Carisma y espiritualidad SS.CC.

Los aspectos centrales de la espiritualidad SS.CC. a través de los que aportaremos a la formación de nuestros estudiantes son:

a) Centralidad de la persona de Jesús. Debe ser el centro del quehacer  educativo, de tal forma que se comprenda al Colegio como un espacio de evangelización, es decir, como un lugar para el anuncio del evangelio, que es la Buena Nueva de Jesús, el Cristo, Hijo de Dios (Mc 1,1), acompañando y formando a la comunidad para una vida más plena.

En este sentido, nos parece fundamental desarrollar la dimensión contemplativa de nuestra comunidad, a través de la oración, la adoración, la eucaristía y la lectura orante de la palabra. Favoreciendo las condiciones para el encuentro personal con Jesús, fuente de amor, de gratuidad, de alabanza y de la alegría de creer.

“María ha sido asociada de una manera singular a este misterio de Dios hecho hombre y a su obra salvadora: es lo que se expresa en la unión del Corazón de Jesús y del Corazón de María” (Constituciones de la Congregación de los Sagrados Corazones. Capítulo I, número 2).

b) La opción por los pobres y la búsqueda del reino de Dios y su justicia. Buscar que los jóvenes en sus vidas y en sus proyectos personales incluyan la pregunta por el otro. Que tengan una preocupación permanente por los demás y, particularmente, por los más pobres. Invitándolos a cuestionar sus propias seguridades, en vistas a construir un mundo más justo y más humano para todos.

La Congregación de los SS.CC. nos propone que “donde vivamos y trabajemos, estemos cerca y junto a los hermanos más pobres y marginados, con quienes el Señor se identificó. Y lo hagamos siempre teniendo en cuenta que el Proyecto de Dios es la comunión de sus hijos, comunión que hace intolerable la injusticia tan escandalosa de nuestro mundo” (“Cuatro Énfasis de Nuestra Tarea en los Colegios de los SS.CC.” Exposición del Provincial, padre Sergio Pérez de Arce A., a los Consejos Directivos de los Colegios de los Hermanos. Santiago, 13 de agosto de 2007).

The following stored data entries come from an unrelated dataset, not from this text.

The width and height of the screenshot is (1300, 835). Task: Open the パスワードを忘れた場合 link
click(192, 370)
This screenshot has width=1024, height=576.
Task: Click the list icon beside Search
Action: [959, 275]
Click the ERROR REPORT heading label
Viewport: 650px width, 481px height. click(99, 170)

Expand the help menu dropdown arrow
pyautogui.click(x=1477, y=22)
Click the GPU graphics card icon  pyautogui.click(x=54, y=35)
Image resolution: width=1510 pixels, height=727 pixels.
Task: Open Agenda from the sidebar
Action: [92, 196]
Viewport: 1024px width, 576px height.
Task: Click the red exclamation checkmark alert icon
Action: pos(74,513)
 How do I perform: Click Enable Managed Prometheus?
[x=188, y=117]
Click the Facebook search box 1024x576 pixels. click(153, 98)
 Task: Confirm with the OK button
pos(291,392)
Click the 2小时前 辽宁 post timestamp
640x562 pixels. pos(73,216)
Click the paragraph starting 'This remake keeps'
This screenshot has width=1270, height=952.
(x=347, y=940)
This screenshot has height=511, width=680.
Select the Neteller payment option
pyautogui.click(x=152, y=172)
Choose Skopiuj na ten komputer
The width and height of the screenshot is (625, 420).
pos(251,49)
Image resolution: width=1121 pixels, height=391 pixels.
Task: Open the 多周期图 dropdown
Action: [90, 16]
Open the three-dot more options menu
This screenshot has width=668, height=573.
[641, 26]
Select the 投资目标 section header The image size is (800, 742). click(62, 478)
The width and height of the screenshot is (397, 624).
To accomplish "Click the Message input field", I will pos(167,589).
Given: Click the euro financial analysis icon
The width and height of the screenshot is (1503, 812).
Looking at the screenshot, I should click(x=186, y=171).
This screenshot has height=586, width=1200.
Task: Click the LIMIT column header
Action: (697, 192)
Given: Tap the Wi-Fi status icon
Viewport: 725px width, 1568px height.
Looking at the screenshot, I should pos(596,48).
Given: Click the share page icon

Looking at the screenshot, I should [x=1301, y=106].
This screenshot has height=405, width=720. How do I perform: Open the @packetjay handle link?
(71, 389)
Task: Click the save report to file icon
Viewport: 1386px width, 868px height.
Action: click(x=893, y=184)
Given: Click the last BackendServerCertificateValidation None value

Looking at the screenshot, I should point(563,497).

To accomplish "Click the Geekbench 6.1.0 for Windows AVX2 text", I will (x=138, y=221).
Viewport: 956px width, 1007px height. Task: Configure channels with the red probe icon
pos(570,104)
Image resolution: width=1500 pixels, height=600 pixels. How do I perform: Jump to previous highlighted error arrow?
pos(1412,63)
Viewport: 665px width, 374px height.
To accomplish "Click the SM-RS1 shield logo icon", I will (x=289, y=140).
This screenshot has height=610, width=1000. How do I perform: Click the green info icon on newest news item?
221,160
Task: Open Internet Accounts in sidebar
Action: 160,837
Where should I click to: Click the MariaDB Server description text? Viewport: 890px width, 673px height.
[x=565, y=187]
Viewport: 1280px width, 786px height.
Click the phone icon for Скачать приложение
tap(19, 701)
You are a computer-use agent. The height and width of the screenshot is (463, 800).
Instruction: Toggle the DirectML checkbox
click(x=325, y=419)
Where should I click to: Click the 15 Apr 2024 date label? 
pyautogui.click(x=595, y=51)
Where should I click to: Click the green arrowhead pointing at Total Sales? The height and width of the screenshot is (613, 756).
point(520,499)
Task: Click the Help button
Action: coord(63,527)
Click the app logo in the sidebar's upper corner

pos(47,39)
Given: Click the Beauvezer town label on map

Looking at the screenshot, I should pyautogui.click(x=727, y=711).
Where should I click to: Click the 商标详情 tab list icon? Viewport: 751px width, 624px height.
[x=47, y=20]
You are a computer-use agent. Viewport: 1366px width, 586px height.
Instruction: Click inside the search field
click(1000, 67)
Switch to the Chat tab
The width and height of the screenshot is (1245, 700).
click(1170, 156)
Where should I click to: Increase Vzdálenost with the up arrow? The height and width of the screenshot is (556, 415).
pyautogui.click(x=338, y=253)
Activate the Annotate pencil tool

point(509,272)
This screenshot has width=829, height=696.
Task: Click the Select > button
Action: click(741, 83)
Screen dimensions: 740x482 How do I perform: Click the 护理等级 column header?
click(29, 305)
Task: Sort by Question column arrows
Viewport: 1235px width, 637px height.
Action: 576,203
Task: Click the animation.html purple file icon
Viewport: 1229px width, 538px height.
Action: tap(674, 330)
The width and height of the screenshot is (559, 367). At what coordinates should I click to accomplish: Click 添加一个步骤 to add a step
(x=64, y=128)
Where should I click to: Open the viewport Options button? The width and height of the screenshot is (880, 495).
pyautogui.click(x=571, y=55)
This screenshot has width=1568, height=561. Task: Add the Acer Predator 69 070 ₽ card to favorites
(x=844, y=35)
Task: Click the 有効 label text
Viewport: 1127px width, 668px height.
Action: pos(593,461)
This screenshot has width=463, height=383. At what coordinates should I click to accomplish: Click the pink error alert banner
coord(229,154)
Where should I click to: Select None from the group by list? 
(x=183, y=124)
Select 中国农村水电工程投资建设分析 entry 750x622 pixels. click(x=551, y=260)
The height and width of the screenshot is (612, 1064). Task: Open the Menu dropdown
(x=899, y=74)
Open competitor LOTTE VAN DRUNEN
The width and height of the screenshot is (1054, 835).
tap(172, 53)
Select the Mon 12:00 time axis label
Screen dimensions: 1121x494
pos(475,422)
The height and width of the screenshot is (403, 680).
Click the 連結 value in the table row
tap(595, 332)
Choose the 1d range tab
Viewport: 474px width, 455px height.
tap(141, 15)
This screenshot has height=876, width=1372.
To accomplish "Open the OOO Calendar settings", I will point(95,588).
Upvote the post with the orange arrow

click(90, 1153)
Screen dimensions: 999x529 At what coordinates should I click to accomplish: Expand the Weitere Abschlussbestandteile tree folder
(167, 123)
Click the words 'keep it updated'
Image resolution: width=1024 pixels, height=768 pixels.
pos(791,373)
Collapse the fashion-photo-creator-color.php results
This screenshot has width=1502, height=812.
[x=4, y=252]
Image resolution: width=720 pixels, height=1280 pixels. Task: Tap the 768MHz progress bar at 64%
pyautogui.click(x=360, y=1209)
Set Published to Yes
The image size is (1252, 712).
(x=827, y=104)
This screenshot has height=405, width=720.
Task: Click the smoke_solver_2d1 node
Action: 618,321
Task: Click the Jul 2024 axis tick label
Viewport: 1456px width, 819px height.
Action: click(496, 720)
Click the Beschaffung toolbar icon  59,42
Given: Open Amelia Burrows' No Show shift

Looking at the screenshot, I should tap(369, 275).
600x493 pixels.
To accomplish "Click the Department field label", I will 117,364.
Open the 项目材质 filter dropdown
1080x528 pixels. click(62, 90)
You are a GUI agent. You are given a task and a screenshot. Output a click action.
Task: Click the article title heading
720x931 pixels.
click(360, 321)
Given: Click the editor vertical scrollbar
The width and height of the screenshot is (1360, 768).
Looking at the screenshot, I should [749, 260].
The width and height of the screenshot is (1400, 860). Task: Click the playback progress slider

Aspiramos a que nuestros estudiantes tomen conciencia de que la celebración eucarística y la adoración contemplativa nos recuerdan la urgencia de trabajar en la transformación del mundo según los criterios del evangelio y nos dan la fuerza para poder llevarlo a cabo.

c) La fraternidad y el espíritu de familia. Este valor se fundamenta en la entrega de Cristo, “Él es quien nos hace hermanos al llamarnos a su seguimiento y al dar la vida por nosotros” (Ob.Cit. “Cuatro Énfasis…”, página 2), identificándonos como hijos de un Padre común. La fraternidad declarada y reconocida como un valor debe ser capaz de transformar las relaciones interpersonales, la convivencia y el trabajo en común, haciendo posible que nos miremos como hermanos, hijos de un mismo Padre, y que nos tratemos como tales.